_WORK TO DO_: Reproduce the following data line for line, without changing anything.

_GIVEN ENTRIES_:
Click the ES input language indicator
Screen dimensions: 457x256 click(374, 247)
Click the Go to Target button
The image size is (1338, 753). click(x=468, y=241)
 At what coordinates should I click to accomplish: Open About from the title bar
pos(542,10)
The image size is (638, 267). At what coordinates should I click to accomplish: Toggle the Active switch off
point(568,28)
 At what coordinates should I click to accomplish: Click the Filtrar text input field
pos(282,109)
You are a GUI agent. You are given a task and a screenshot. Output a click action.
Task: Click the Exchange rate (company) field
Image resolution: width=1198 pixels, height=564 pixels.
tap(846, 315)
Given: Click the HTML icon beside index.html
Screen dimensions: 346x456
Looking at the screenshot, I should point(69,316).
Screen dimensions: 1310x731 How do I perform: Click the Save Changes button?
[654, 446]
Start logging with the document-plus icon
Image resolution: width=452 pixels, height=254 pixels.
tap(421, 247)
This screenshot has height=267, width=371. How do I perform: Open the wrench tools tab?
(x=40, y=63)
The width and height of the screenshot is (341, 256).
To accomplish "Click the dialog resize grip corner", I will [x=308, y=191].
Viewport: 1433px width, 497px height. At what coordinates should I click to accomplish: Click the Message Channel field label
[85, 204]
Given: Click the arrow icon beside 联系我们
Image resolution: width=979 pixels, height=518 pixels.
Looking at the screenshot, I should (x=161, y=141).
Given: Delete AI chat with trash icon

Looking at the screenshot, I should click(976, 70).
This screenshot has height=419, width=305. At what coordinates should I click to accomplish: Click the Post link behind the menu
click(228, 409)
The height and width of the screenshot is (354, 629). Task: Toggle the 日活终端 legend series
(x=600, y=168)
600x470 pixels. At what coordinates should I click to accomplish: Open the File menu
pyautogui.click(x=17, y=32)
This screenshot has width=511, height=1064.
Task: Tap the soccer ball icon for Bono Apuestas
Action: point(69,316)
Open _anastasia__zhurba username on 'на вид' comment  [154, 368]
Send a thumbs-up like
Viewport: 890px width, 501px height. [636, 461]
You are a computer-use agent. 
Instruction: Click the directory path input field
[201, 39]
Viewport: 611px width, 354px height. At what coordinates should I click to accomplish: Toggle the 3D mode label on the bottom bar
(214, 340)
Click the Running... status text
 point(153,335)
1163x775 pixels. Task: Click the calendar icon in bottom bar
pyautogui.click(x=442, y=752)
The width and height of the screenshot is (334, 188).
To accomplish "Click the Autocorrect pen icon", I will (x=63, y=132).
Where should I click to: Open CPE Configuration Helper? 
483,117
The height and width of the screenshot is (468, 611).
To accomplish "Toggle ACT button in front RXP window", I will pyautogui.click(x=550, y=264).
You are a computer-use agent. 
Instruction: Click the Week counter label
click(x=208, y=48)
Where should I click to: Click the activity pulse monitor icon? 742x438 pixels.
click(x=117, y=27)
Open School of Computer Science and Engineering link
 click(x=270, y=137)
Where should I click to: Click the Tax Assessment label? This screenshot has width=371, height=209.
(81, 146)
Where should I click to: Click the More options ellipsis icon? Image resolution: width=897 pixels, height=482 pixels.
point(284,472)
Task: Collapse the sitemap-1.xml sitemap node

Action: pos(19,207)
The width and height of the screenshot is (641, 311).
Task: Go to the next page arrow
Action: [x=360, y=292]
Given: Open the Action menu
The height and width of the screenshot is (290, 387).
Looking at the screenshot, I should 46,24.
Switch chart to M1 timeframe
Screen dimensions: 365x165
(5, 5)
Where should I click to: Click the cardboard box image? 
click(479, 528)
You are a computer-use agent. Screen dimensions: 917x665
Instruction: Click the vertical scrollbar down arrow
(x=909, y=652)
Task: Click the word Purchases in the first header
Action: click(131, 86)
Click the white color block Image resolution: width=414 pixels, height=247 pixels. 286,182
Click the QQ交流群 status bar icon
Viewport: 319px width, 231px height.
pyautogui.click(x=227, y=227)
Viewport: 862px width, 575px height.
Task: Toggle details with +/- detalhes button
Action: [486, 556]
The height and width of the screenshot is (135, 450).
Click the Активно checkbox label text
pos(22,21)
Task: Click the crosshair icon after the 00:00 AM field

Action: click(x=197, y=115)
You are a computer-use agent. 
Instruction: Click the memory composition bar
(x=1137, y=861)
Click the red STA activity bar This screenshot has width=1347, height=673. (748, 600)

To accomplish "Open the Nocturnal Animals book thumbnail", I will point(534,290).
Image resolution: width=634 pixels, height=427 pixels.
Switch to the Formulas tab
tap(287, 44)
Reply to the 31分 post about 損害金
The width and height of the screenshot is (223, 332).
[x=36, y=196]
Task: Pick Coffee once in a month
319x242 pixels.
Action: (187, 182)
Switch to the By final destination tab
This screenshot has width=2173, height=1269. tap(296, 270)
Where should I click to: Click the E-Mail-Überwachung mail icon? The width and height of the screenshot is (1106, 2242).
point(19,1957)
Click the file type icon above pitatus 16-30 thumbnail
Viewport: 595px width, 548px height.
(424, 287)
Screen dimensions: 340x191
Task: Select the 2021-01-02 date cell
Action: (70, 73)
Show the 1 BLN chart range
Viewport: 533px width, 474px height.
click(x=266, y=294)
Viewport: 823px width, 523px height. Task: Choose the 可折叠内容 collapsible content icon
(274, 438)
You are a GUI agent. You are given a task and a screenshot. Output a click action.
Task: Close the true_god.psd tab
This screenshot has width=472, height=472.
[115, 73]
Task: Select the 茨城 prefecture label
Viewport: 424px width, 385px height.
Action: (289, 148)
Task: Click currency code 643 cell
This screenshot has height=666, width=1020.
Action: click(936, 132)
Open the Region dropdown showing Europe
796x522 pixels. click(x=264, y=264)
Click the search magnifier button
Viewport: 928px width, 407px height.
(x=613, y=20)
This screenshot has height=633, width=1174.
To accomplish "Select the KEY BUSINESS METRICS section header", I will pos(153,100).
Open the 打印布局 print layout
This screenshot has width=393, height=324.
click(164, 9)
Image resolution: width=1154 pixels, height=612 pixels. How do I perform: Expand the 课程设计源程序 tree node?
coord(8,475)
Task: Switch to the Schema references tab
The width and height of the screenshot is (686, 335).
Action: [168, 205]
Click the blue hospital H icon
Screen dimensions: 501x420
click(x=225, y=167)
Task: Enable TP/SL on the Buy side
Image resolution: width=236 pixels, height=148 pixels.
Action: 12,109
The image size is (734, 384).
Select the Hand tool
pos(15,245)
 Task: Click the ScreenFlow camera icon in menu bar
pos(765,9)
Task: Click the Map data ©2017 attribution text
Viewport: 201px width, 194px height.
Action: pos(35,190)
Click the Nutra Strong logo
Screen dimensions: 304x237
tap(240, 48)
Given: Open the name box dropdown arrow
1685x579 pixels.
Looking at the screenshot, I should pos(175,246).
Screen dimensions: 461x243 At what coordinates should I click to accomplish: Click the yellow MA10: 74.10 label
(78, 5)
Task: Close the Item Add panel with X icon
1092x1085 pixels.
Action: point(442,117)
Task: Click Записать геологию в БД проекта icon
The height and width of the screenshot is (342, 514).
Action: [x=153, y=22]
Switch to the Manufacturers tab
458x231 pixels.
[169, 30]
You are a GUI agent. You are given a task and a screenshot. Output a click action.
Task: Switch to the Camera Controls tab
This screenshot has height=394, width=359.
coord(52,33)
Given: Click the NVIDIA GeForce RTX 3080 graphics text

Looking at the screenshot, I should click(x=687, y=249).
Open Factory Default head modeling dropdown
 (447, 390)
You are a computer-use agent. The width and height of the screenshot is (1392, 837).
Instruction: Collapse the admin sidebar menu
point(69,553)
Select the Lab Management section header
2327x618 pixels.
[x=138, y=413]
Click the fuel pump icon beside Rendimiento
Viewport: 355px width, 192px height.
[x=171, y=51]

_COMPLETE RESPONSE_:
Click the ES input language indicator
Screen dimensions: 457x256 click(374, 247)
Click the Go to Target button
The image size is (1338, 753). click(x=468, y=241)
 At what coordinates should I click to accomplish: Open About from the title bar
pos(542,10)
The image size is (638, 267). At what coordinates should I click to accomplish: Toggle the Active switch off
point(568,28)
 At what coordinates should I click to accomplish: Click the Filtrar text input field
pos(282,109)
You are a GUI agent. You are given a task and a screenshot. Output a click action.
Task: Click the Exchange rate (company) field
Image resolution: width=1198 pixels, height=564 pixels.
tap(846, 315)
Given: Click the HTML icon beside index.html
Screen dimensions: 346x456
Looking at the screenshot, I should point(69,316).
Screen dimensions: 1310x731 How do I perform: Click the Save Changes button?
[654, 446]
Start logging with the document-plus icon
Image resolution: width=452 pixels, height=254 pixels.
tap(421, 247)
This screenshot has height=267, width=371. How do I perform: Open the wrench tools tab?
(x=40, y=63)
The width and height of the screenshot is (341, 256).
To accomplish "Click the dialog resize grip corner", I will [x=308, y=191].
Viewport: 1433px width, 497px height. At what coordinates should I click to accomplish: Click the Message Channel field label
[85, 204]
Given: Click the arrow icon beside 联系我们
Image resolution: width=979 pixels, height=518 pixels.
Looking at the screenshot, I should (x=161, y=141).
Given: Delete AI chat with trash icon

Looking at the screenshot, I should click(976, 70).
This screenshot has height=419, width=305. At what coordinates should I click to accomplish: Click the Post link behind the menu
click(228, 409)
The height and width of the screenshot is (354, 629). Task: Toggle the 日活终端 legend series
(x=600, y=168)
600x470 pixels. At what coordinates should I click to accomplish: Open the File menu
pyautogui.click(x=17, y=32)
This screenshot has width=511, height=1064.
Task: Tap the soccer ball icon for Bono Apuestas
Action: point(69,316)
Open _anastasia__zhurba username on 'на вид' comment  [154, 368]
Send a thumbs-up like
Viewport: 890px width, 501px height. [636, 461]
You are a computer-use agent. 
Instruction: Click the directory path input field
[201, 39]
Viewport: 611px width, 354px height. At what coordinates should I click to accomplish: Toggle the 3D mode label on the bottom bar
(214, 340)
Click the Running... status text
 point(153,335)
1163x775 pixels. Task: Click the calendar icon in bottom bar
pyautogui.click(x=442, y=752)
The width and height of the screenshot is (334, 188).
To accomplish "Click the Autocorrect pen icon", I will (x=63, y=132).
Where should I click to: Open CPE Configuration Helper? 
483,117
The height and width of the screenshot is (468, 611).
To accomplish "Toggle ACT button in front RXP window", I will pyautogui.click(x=550, y=264).
You are a computer-use agent. 
Instruction: Click the Week counter label
click(x=208, y=48)
Where should I click to: Click the activity pulse monitor icon? 742x438 pixels.
click(x=117, y=27)
Open School of Computer Science and Engineering link
 click(x=270, y=137)
Where should I click to: Click the Tax Assessment label? This screenshot has width=371, height=209.
(81, 146)
Where should I click to: Click the More options ellipsis icon? Image resolution: width=897 pixels, height=482 pixels.
point(284,472)
Task: Collapse the sitemap-1.xml sitemap node

Action: pos(19,207)
The width and height of the screenshot is (641, 311).
Task: Go to the next page arrow
Action: [x=360, y=292]
Given: Open the Action menu
The height and width of the screenshot is (290, 387).
Looking at the screenshot, I should 46,24.
Switch chart to M1 timeframe
Screen dimensions: 365x165
(5, 5)
Where should I click to: Click the cardboard box image? 
click(479, 528)
You are a computer-use agent. Screen dimensions: 917x665
Instruction: Click the vertical scrollbar down arrow
(x=909, y=652)
Task: Click the word Purchases in the first header
Action: click(131, 86)
Click the white color block Image resolution: width=414 pixels, height=247 pixels. 286,182
Click the QQ交流群 status bar icon
Viewport: 319px width, 231px height.
pyautogui.click(x=227, y=227)
Viewport: 862px width, 575px height.
Task: Toggle details with +/- detalhes button
Action: [486, 556]
The height and width of the screenshot is (135, 450).
Click the Активно checkbox label text
pos(22,21)
Task: Click the crosshair icon after the 00:00 AM field

Action: click(x=197, y=115)
You are a computer-use agent. 
Instruction: Click the memory composition bar
(x=1137, y=861)
Click the red STA activity bar This screenshot has width=1347, height=673. (748, 600)

To accomplish "Open the Nocturnal Animals book thumbnail", I will point(534,290).
Image resolution: width=634 pixels, height=427 pixels.
Switch to the Formulas tab
tap(287, 44)
Reply to the 31分 post about 損害金
The width and height of the screenshot is (223, 332).
[x=36, y=196]
Task: Pick Coffee once in a month
319x242 pixels.
Action: (187, 182)
Switch to the By final destination tab
This screenshot has width=2173, height=1269. tap(296, 270)
Where should I click to: Click the E-Mail-Überwachung mail icon? The width and height of the screenshot is (1106, 2242).
point(19,1957)
Click the file type icon above pitatus 16-30 thumbnail
Viewport: 595px width, 548px height.
(424, 287)
Screen dimensions: 340x191
Task: Select the 2021-01-02 date cell
Action: (70, 73)
Show the 1 BLN chart range
Viewport: 533px width, 474px height.
click(x=266, y=294)
Viewport: 823px width, 523px height. Task: Choose the 可折叠内容 collapsible content icon
(274, 438)
You are a GUI agent. You are given a task and a screenshot. Output a click action.
Task: Close the true_god.psd tab
This screenshot has width=472, height=472.
[115, 73]
Task: Select the 茨城 prefecture label
Viewport: 424px width, 385px height.
Action: (289, 148)
Task: Click currency code 643 cell
This screenshot has height=666, width=1020.
Action: click(936, 132)
Open the Region dropdown showing Europe
796x522 pixels. click(x=264, y=264)
Click the search magnifier button
Viewport: 928px width, 407px height.
(x=613, y=20)
This screenshot has height=633, width=1174.
To accomplish "Select the KEY BUSINESS METRICS section header", I will pos(153,100).
Open the 打印布局 print layout
This screenshot has width=393, height=324.
click(164, 9)
Image resolution: width=1154 pixels, height=612 pixels. How do I perform: Expand the 课程设计源程序 tree node?
coord(8,475)
Task: Switch to the Schema references tab
The width and height of the screenshot is (686, 335).
Action: [168, 205]
Click the blue hospital H icon
Screen dimensions: 501x420
click(x=225, y=167)
Task: Enable TP/SL on the Buy side
Image resolution: width=236 pixels, height=148 pixels.
Action: 12,109
The image size is (734, 384).
Select the Hand tool
pos(15,245)
 Task: Click the ScreenFlow camera icon in menu bar
pos(765,9)
Task: Click the Map data ©2017 attribution text
Viewport: 201px width, 194px height.
Action: pos(35,190)
Click the Nutra Strong logo
Screen dimensions: 304x237
tap(240, 48)
Given: Open the name box dropdown arrow
1685x579 pixels.
Looking at the screenshot, I should pos(175,246).
Screen dimensions: 461x243 At what coordinates should I click to accomplish: Click the yellow MA10: 74.10 label
(78, 5)
Task: Close the Item Add panel with X icon
1092x1085 pixels.
Action: point(442,117)
Task: Click Записать геологию в БД проекта icon
The height and width of the screenshot is (342, 514).
Action: [x=153, y=22]
Switch to the Manufacturers tab
458x231 pixels.
[169, 30]
You are a GUI agent. You are given a task and a screenshot. Output a click action.
Task: Switch to the Camera Controls tab
This screenshot has height=394, width=359.
coord(52,33)
Given: Click the NVIDIA GeForce RTX 3080 graphics text

Looking at the screenshot, I should click(x=687, y=249).
Open Factory Default head modeling dropdown
 (447, 390)
You are a computer-use agent. The width and height of the screenshot is (1392, 837).
Instruction: Collapse the admin sidebar menu
point(69,553)
Select the Lab Management section header
2327x618 pixels.
[x=138, y=413]
Click the fuel pump icon beside Rendimiento
Viewport: 355px width, 192px height.
[x=171, y=51]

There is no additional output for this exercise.